▶ [EXERCISE GOAL]
Every line of the records that holds the word "next" should be copied out.

▶ [INPUT FOR THIS TASK]
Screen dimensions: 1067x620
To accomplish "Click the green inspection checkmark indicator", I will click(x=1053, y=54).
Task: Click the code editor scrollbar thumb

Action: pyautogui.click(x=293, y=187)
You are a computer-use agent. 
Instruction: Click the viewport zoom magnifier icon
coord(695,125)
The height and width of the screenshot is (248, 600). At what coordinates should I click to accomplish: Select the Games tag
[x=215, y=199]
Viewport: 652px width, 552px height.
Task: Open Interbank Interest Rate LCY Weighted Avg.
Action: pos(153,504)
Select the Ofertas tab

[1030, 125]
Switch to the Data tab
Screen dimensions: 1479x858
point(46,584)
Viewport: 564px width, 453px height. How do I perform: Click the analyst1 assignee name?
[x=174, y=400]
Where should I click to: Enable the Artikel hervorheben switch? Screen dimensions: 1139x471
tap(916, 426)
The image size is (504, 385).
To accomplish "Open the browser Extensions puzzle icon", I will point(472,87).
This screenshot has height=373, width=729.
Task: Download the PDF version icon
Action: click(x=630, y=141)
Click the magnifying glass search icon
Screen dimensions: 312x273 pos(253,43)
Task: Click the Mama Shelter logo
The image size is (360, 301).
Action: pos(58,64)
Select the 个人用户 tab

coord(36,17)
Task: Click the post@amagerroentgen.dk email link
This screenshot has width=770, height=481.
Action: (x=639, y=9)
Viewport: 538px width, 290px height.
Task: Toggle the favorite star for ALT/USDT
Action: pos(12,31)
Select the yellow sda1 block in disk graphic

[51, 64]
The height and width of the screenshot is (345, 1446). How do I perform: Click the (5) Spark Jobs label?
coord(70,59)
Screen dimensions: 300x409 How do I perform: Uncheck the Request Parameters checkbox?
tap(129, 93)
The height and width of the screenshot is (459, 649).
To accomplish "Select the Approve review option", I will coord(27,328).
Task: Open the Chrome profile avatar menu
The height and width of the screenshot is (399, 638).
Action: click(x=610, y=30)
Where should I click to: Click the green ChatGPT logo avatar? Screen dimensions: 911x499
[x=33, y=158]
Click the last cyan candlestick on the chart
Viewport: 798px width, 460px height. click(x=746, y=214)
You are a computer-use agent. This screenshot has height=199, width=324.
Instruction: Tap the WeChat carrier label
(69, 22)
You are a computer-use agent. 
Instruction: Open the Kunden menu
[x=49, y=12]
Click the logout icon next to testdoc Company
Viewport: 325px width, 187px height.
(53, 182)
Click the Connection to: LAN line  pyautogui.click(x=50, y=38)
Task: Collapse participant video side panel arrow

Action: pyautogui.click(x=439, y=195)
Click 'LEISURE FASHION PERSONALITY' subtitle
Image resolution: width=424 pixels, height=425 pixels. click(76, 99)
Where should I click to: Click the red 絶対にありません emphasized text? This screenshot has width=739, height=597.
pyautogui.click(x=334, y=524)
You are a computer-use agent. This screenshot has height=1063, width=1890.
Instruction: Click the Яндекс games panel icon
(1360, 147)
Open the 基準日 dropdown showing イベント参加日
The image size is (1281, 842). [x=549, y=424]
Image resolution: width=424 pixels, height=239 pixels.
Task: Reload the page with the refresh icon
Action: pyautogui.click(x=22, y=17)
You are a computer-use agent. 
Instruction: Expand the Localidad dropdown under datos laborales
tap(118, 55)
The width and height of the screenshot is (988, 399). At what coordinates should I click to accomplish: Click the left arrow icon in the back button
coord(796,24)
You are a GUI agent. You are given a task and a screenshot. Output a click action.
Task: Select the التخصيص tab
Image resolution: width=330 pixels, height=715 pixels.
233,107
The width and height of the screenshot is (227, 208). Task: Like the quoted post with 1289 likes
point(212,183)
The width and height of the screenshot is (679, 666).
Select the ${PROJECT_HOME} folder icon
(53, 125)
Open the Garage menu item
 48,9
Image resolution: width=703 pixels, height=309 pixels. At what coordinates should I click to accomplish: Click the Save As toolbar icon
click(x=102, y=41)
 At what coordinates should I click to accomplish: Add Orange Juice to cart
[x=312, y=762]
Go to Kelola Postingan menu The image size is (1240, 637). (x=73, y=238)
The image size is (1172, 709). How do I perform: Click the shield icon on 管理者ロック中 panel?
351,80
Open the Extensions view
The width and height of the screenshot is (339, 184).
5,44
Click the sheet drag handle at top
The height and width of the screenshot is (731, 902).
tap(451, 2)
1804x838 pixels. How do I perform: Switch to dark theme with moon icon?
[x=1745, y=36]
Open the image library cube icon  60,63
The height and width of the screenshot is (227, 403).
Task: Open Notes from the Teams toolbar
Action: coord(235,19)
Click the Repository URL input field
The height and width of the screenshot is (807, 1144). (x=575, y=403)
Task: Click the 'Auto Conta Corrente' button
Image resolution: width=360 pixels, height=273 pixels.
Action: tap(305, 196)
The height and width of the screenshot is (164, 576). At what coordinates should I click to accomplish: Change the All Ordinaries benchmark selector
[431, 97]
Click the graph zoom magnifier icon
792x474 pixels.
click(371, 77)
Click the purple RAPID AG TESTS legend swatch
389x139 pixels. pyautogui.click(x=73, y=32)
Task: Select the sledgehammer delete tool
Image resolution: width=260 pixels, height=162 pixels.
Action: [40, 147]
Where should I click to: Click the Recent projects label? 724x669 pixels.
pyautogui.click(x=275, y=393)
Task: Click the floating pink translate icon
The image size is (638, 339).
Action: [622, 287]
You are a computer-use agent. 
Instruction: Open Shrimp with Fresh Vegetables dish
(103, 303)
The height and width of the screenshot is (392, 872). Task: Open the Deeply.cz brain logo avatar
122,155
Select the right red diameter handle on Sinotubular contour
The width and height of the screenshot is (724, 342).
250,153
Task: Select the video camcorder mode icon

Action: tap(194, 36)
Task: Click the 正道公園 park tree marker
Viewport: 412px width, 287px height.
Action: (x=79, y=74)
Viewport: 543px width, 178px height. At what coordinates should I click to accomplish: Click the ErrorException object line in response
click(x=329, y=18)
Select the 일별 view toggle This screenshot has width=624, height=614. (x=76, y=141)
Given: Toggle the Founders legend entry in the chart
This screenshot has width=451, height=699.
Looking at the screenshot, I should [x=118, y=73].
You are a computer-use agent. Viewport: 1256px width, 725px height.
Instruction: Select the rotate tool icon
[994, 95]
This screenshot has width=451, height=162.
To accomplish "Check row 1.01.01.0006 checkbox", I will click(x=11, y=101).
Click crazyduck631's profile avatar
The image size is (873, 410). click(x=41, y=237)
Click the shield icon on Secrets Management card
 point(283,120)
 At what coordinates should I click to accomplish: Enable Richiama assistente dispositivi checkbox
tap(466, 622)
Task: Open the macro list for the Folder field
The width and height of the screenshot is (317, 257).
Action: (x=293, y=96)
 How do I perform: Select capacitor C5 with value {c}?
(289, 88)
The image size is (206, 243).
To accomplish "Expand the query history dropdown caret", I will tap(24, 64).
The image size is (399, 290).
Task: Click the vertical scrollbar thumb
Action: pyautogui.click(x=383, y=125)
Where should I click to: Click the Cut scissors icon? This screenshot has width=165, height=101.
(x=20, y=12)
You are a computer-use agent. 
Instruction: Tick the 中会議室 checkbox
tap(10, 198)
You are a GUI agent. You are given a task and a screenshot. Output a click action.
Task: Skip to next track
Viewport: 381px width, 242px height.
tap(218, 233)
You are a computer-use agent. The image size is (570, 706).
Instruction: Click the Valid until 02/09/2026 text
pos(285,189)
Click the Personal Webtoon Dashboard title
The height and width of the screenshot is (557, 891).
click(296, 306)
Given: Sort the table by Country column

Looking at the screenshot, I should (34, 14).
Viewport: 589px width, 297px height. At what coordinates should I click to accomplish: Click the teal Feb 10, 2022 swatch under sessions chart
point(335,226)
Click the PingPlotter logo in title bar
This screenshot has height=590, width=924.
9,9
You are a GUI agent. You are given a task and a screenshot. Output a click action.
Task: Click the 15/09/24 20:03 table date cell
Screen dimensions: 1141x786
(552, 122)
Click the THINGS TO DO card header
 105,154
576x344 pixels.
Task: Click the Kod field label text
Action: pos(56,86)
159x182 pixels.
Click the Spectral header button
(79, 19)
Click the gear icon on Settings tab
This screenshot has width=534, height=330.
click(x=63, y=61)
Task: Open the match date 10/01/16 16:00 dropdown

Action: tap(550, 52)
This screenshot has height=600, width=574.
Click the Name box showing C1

▶ [EXERCISE ANSWER]
Click the logout icon next to testdoc Company
Task: Skip to next track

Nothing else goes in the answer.